Meeting Framework with Parish Leaders
1. The CDP administrator meets with the pastor and other parish leaders to set a time and place for a meeting with pastoral staff members and possibly the parish pastoral council depending on how leaders want to approach discussing the report data.
2. The CDP administrator makes copies of the parish report to distribute at the meeting and/or emails this report to the invitees.
3. Parish leaders can bring their personal CDP profile reports to compare their individual report with the parish report. Make sure everyone knows that this personal data is not to be shared with others at the meeting. That is private information unless a person chooses to share it.
Suggested Meeting Agenda
1. Open with a prayer. (You can use this discipleship prayer or one of your own.)
Lord, God, through baptism you have made us disciples, followers of Jesus who attend to his Word, pray and worship in his Spirit, experience love in his community of the Church, and are sent to serve by helping others as he did. Lead us, Father, more fully into your Kingdom, which Jesus came to begin and fulfill. Help us, through his Spirit, to adhere to him and bring his Good News to all we encounter. We pray this in Jesus’ name. Amen.
2. Have each parish leader “check in” by briefly describing one memorable event or idea that impressed them in the past week.
3. Pass out copies of the parish report (you may already have distributed them via email).
4. As you guide your leaders through the parish report, some things should initially be made clear to everyone:
- The CDP is designed to help Catholics get a snapshot of the ways they actualize discipleship in their own lives.
- The CDP is not a test and should not be treated as such for any reason.
- Just as there is not one way to be a disciple, there is no one way a parish expresses discipleship. Discipleship lived by a priest, for example, is different from that lived by a laborer, a teacher, a married person, or a lawyer. Similarly, a parish in a new suburb will exercise discipleship differently than a parish in the central city. The history of the parish, the personalities that shaped the parish over the years, the spirituality of any religious congregations serving the parish, and the immediate needs of the neighborhood can all be factors in how a parish exercises discipleship. The parish profile, however, gives a picture of present activity with the possibility of parish leaders reviewing that picture, discerning in prayer, and planning for the future.
- All tendencies to be judgmental should be carefully guarded. The purpose of the CDP is to allow people to see how they actually behave as disciples and to get insight into what this might be saying in their lives. As a parish leader, you can appreciate the individuality that each participant in your parish will show.
- The CDP will indicate in general how members of your parish express discipleship, those actions that are most frequent and those that are less frequent. This will allow the parish to come to some insight about itself and possibly set out directions for advancing one or another practice for growth among the parishioners or groups. As a result, the parish may decide to work through a particular resource or bring in someone with skills in a particular area for the benefit of the parish.

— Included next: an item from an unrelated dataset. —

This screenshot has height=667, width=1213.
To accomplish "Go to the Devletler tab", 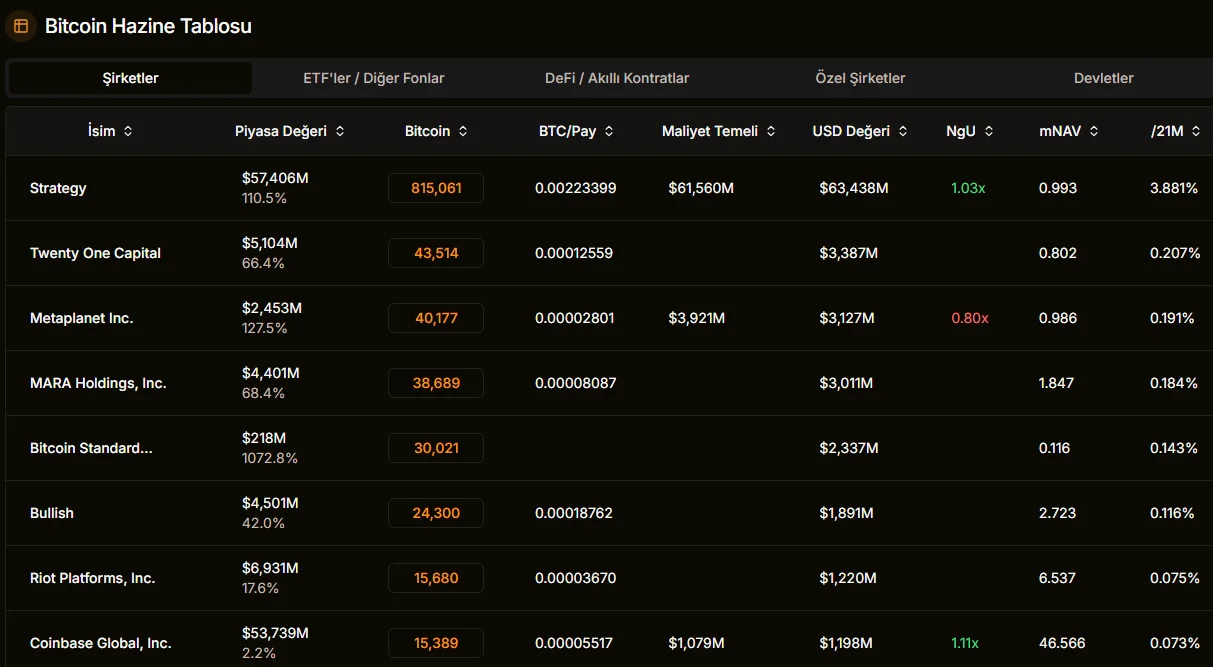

5. Review the results of each of the five expressions of Catholic discipleship from the parish report. Each parish will absorb the report differently. Some parishes may want parish leaders to review the entire report in one session; others may want to go expression by expression to absorb the richness of the experience. The Resources for Your Continuing Growth as a Disciple section at the end of the parish report contains opportunities for scripture sharing and prayer for each of the five expressions that you may want to include in your meeting with parish leaders. See item 3. SCRIPTURE REFLECTIONS FOR INDIVIDUALS AND GROUPS here.
6. As parish leaders go through the report, they can use these suggested questions for each of the five expressions:
What in these results affirms our parish’s experience of discipleship? What surprises us?
What conclusions can we draw about our parish’s general practice of discipleship in this expression?
When we look at the highest and lowest ranked statements in this expression, what does this say to us as a parish?
What are some aspects of this expression that our parish would like to grow in the next year?
Remember that these are suggested questions; parish leaders may have other ways to discuss and digest the material.
7. After the five expressions have been explored, help the parish leaders summarize their discussion of the various expressions with these questions:
What conclusions would parish leadership come to about the parish in terms of the responses given in this report?
What follow-up discussions might seem appropriate in view of this report? With what committees or ministries?
What directions might parish leadership pursue in view of this report?
8. Have parish leaders review the section at the end of their individual profile report titled Resources for Your Continuing Growth as a Disciple that has several options for exploring Catholic discipleship more deeply.
9. As the discussion ends, talk about how the results of the parish report can best be communicated to the parish as a whole.
10. End the meeting by inviting the group to pray the Our Father and then share an appropriate greeting of peace.